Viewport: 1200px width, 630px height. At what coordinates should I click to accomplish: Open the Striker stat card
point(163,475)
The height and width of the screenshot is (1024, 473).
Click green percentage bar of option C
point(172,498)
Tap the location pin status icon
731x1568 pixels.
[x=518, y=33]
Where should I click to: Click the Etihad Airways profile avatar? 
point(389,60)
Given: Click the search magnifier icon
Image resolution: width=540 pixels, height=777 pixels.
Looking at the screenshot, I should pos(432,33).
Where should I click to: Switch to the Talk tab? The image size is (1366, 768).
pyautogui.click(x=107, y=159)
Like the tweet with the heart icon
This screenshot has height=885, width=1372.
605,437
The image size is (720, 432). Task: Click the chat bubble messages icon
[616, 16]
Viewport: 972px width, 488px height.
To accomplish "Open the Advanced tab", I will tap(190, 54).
______
Look above for the line containing "Where should I click to: Switch". From there to the final line of the entries, repeat every line exactly.

Where should I click to: Switch to the Talk tab? The image size is (1366, 768).
pyautogui.click(x=107, y=159)
Like the tweet with the heart icon
This screenshot has height=885, width=1372.
605,437
The image size is (720, 432). Task: Click the chat bubble messages icon
[616, 16]
Viewport: 972px width, 488px height.
To accomplish "Open the Advanced tab", I will tap(190, 54).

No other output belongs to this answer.